(Dataset entries)
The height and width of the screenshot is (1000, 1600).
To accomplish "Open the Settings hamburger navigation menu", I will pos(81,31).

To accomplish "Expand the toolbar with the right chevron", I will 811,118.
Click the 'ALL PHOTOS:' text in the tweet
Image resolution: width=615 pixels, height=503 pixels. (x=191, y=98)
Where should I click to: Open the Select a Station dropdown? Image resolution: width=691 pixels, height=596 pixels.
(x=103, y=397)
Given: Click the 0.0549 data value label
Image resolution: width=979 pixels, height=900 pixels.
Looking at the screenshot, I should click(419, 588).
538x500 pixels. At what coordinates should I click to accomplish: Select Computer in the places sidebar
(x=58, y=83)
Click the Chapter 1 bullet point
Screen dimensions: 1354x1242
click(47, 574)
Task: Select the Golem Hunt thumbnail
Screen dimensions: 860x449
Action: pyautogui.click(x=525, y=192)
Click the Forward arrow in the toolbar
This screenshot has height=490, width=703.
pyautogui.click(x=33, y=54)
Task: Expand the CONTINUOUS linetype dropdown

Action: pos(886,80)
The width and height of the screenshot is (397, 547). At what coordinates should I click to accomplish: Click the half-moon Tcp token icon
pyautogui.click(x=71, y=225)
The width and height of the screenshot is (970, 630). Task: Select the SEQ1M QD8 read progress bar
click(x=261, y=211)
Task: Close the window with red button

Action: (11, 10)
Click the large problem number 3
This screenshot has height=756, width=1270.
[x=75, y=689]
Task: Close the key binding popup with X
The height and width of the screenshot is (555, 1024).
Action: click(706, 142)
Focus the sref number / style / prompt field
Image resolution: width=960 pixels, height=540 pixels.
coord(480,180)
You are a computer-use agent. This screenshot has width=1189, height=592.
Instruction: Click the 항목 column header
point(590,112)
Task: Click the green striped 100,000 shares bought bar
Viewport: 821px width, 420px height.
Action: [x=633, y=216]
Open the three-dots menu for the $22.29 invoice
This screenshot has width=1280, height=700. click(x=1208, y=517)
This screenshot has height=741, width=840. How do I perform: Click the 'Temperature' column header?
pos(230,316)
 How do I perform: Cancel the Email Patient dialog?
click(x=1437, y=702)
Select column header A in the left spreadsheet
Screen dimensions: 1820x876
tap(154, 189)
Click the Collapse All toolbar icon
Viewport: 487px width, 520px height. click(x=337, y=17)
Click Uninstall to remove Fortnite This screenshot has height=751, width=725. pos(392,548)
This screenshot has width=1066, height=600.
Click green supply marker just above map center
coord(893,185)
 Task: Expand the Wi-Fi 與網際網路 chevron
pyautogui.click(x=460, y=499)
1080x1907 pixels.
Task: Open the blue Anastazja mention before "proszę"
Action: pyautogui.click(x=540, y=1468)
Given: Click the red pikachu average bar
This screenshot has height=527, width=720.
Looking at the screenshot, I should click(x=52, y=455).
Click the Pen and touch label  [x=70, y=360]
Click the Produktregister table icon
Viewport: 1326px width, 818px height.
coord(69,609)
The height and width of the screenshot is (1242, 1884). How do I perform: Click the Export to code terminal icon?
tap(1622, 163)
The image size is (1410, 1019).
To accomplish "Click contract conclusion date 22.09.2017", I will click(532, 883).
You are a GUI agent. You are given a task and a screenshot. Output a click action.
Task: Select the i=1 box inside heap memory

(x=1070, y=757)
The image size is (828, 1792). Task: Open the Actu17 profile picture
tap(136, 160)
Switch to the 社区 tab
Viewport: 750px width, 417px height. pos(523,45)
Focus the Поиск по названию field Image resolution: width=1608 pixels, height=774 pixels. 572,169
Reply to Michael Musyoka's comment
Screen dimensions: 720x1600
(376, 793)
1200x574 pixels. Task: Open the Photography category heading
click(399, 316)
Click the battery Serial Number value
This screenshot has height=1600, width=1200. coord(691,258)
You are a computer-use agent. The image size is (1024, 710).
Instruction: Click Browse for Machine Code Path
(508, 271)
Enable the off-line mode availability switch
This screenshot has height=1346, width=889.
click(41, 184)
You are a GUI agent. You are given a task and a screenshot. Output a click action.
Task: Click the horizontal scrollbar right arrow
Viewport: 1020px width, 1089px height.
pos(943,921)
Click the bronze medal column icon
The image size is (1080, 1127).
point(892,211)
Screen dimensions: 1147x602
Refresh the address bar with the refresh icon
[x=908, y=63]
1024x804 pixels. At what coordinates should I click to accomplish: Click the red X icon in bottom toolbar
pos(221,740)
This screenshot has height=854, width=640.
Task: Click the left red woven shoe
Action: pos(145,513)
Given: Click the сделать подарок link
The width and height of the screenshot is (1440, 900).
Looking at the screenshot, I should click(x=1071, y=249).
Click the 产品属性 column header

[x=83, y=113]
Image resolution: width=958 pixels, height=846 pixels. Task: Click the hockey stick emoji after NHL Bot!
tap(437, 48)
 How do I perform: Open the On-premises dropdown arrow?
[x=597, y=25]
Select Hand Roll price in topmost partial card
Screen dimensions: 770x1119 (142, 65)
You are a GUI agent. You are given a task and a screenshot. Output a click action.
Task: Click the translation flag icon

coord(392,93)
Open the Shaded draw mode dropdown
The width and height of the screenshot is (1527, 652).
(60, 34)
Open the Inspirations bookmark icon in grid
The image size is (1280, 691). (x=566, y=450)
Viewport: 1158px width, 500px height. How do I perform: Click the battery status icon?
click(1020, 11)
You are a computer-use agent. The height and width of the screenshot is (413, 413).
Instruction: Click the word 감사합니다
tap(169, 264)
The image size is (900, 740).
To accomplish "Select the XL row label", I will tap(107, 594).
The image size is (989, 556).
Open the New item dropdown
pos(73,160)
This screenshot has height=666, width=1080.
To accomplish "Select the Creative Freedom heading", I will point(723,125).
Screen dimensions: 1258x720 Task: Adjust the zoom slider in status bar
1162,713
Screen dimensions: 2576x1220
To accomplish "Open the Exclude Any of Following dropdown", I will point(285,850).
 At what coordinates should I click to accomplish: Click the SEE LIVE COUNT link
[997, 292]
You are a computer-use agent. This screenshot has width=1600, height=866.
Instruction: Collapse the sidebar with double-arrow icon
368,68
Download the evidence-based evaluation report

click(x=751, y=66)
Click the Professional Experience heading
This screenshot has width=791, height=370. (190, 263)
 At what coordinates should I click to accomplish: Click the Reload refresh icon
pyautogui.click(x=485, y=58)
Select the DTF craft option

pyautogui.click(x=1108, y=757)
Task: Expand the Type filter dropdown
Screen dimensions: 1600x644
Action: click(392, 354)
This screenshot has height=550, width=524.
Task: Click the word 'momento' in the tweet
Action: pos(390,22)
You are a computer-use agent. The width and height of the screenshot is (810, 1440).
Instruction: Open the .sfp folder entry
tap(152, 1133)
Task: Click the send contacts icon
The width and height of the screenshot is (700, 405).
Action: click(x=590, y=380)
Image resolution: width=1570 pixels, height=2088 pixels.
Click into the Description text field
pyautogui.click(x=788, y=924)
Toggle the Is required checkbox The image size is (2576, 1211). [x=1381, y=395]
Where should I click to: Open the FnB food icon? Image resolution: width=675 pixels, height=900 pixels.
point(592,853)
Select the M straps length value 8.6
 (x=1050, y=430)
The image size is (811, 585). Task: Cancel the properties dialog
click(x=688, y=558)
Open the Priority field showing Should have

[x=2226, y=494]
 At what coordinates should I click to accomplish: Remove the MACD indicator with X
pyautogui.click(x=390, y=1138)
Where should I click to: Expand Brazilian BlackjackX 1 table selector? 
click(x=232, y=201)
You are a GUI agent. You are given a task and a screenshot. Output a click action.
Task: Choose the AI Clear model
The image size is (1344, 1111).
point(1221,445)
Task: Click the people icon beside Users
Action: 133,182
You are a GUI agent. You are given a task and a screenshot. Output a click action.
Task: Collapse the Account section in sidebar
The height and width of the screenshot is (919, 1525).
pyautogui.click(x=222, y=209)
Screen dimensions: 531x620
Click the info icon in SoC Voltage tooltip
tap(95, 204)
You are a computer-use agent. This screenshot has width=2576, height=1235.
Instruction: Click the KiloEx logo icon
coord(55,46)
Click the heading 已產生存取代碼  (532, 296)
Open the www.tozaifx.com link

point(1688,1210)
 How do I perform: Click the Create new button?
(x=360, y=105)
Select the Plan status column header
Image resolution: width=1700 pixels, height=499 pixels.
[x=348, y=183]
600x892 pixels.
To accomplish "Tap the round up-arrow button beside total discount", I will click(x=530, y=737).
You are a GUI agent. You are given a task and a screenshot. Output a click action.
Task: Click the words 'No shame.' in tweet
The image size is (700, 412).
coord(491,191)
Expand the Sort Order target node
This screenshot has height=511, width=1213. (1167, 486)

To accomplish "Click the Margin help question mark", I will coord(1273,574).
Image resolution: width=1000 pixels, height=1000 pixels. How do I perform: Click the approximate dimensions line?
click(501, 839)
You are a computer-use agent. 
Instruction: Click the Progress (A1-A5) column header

Activity –
For this task, write out exactly the lines of the entries above, starting at the line with "You are a computer-use agent. The width" and ending at the line with "Task: Collapse the Account section in sidebar", both included, and no others.

Output for this exercise –
You are a computer-use agent. The width and height of the screenshot is (810, 1440).
Instruction: Open the .sfp folder entry
tap(152, 1133)
Task: Click the send contacts icon
The width and height of the screenshot is (700, 405).
Action: click(x=590, y=380)
Image resolution: width=1570 pixels, height=2088 pixels.
Click into the Description text field
pyautogui.click(x=788, y=924)
Toggle the Is required checkbox The image size is (2576, 1211). [x=1381, y=395]
Where should I click to: Open the FnB food icon? Image resolution: width=675 pixels, height=900 pixels.
point(592,853)
Select the M straps length value 8.6
 (x=1050, y=430)
The image size is (811, 585). Task: Cancel the properties dialog
click(x=688, y=558)
Open the Priority field showing Should have

[x=2226, y=494]
 At what coordinates should I click to accomplish: Remove the MACD indicator with X
pyautogui.click(x=390, y=1138)
Where should I click to: Expand Brazilian BlackjackX 1 table selector? 
click(x=232, y=201)
You are a GUI agent. You are given a task and a screenshot. Output a click action.
Task: Choose the AI Clear model
The image size is (1344, 1111).
point(1221,445)
Task: Click the people icon beside Users
Action: 133,182
You are a GUI agent. You are given a task and a screenshot. Output a click action.
Task: Collapse the Account section in sidebar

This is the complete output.